INFORMATION GIVEN -
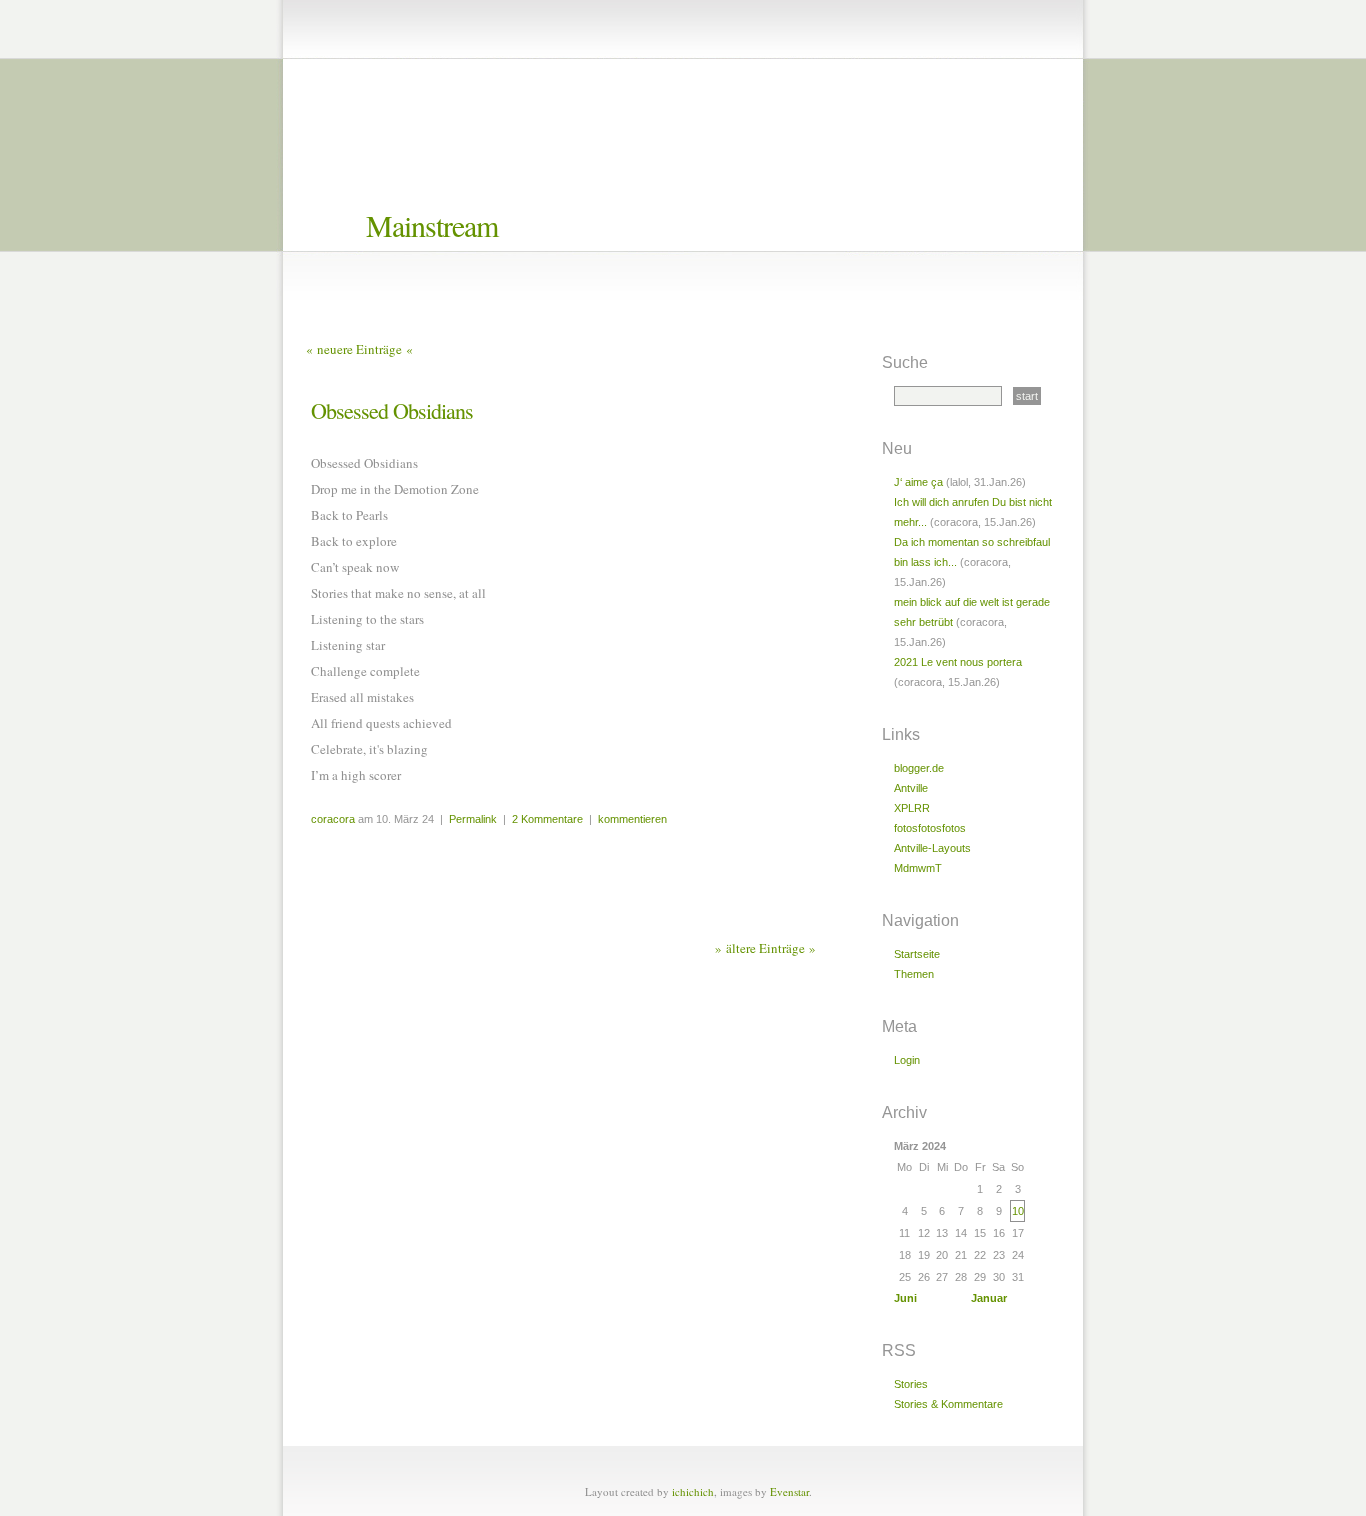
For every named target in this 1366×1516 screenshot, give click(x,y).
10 (1018, 1211)
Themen (914, 974)
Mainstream (432, 225)
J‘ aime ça (918, 482)
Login (907, 1060)
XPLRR (912, 808)
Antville (911, 788)
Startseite (917, 954)
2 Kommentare (547, 819)
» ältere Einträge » (765, 948)
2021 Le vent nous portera (958, 662)
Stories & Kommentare (948, 1404)
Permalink (473, 819)
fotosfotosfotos (930, 828)
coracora (333, 819)
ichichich (693, 1491)
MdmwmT (918, 868)
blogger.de (919, 768)
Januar (989, 1298)
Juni (905, 1298)
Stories (911, 1384)
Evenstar (789, 1491)
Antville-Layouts (932, 848)
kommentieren (632, 819)
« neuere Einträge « (359, 349)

TASK GOAL - The copy must reproduce every entry exactly while excluding all pictures.

TASK SOLUTION -
For every named target in this 1366×1516 screenshot, give click(x,y).
10 (1018, 1211)
Themen (914, 974)
Mainstream (432, 225)
J‘ aime ça (918, 482)
Login (907, 1060)
XPLRR (912, 808)
Antville (911, 788)
Startseite (917, 954)
2 Kommentare (547, 819)
» ältere Einträge » (765, 948)
2021 Le vent nous portera (958, 662)
Stories & Kommentare (948, 1404)
Permalink (473, 819)
fotosfotosfotos (930, 828)
coracora (333, 819)
ichichich (693, 1491)
MdmwmT (918, 868)
blogger.de (919, 768)
Januar (989, 1298)
Juni (905, 1298)
Stories (911, 1384)
Evenstar (789, 1491)
Antville-Layouts (932, 848)
kommentieren (632, 819)
« neuere Einträge « (359, 349)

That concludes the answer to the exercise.